Critique

Mathieu Pernot : derrière les barreaux, la rage

Au CentQuatre, le photographe scrute les traces laissées par des détenus de la prison de la Santé, vidée pour cause de travaux en 2015.
par Gilles Renault
publié le 26 novembre 2018 à 19h56

Le photographe documentaire Mathieu Pernot travaille sans relâche. Aussi son nom revient-il à intervalles réguliers dans l’actualité, jusqu’à confiner à l’ubiquité. A l’affiche, début décembre, du Lianzhou Foto Festival, en Chine, il vient tout juste de présenter à Paris sa dernière exposition, «l’Atlas en mouvement». Réalisée dans le cadre d’une résidence au Collège de France, celle-ci a été conçue avec des réfugiés. Mais c’est un troisième événement concomitant qui retient ici l’attention. Ouverte mi-octobre au CentQuatre - qui prête de temps à autre ses murs épais à la photographie -, l’exposition «la Santé» dure jusqu’aux fêtes de fin d’année, bien qu’à rebours des agapes saisonnières.

Transferts. Souvent rémanents, les projets de Mathieu Pernot ont tendance à dialoguer et se répondre, au croisement de préoccupations sociales où prédominent les notions d'isolement et d'exclusion. En ce sens, «la Santé» pourrait se situer dans la continuité de trois reportages antérieurs: «les Hurleurs» (2001-2004), «Mauvaises Herbes» (2008) et «l'Asile des photographies» (2010-2013). Le premier montrait des proches, hommes et femmes, s'adressant depuis l'extérieur à des détenus incarcérés. Le second se focalisait sur la végétation tentant de reprendre ses droits dans des cours désaffectées de la prison de la Santé. Et le troisième arpentait un hôpital psychiatrique à l'abandon, en Normandie.

Comme son titre l'indique, «la Santé» marque le retour du photographe à l'intérieur de la célèbre maison d'arrêt parisienne. En avril 2015, les derniers détenus à peine transférés, le temps que d'importants travaux ne soient entrepris, Mathieu Pernot a sillonné à plusieurs reprises ces bâtiments notoirement vétustes, dont il a entrepris de «restituer un récit du dedans».

Litanie.

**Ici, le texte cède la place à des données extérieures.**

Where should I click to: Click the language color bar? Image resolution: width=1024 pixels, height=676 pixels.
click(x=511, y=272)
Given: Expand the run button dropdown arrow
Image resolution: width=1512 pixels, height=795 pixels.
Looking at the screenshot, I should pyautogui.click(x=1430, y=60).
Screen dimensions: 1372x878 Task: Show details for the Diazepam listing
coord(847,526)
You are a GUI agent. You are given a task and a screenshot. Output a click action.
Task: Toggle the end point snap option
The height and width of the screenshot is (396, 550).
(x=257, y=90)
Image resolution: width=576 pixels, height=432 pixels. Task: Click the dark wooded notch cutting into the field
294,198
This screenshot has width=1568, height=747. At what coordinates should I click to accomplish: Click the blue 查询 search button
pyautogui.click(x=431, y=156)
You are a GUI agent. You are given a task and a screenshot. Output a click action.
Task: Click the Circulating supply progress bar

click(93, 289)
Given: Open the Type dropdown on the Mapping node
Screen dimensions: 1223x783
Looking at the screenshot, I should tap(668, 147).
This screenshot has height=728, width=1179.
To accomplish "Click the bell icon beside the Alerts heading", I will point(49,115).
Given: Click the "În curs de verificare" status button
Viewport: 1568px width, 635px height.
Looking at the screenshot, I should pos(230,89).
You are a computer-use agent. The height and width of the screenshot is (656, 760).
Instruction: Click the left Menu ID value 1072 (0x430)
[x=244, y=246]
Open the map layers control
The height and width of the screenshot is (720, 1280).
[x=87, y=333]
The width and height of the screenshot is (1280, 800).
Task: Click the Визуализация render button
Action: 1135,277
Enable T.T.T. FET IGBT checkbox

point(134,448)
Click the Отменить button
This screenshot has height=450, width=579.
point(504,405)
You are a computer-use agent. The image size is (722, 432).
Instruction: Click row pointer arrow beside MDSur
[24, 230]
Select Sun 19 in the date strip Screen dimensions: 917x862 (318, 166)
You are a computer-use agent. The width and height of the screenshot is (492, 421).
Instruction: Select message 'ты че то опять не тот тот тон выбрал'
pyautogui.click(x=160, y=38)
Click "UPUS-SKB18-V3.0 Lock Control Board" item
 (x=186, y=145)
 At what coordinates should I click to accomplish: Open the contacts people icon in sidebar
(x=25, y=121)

Entre accrochage classique et installation, celui-ci se compose d'une mosaïque d'éléments recomposant des existences cabossées. Témoignages mutiques hautement parlants, les cellules désertes - avant que les pelleteuses ne réduisent l'inexpugnable édifice à une montagne de cailloux -, ne renferment plus alors qu'une anonyme litanie de stigmates glanés sur les murs galeux convertis en dazibao. Des traces écrites émane le ressentiment («7 jr pr un penave alors que javais 6 jr de surcie» ; «j.m. de montreuil la gross balance fils de pute» ; «mais jesus est un pede de sa race de merde il baisait avec des chevres du meme que lui»), plutôt que l'espoir («Patience c dans la tête»). Tandis que les panneaux d'images découpées dans des revues, eux, révèlent une frustration monomaniaque liée à des passions désormais inaccessibles, où la pornographie, logiquement très présente, cohabite avec le sport, les bagnoles et la piété salutaire.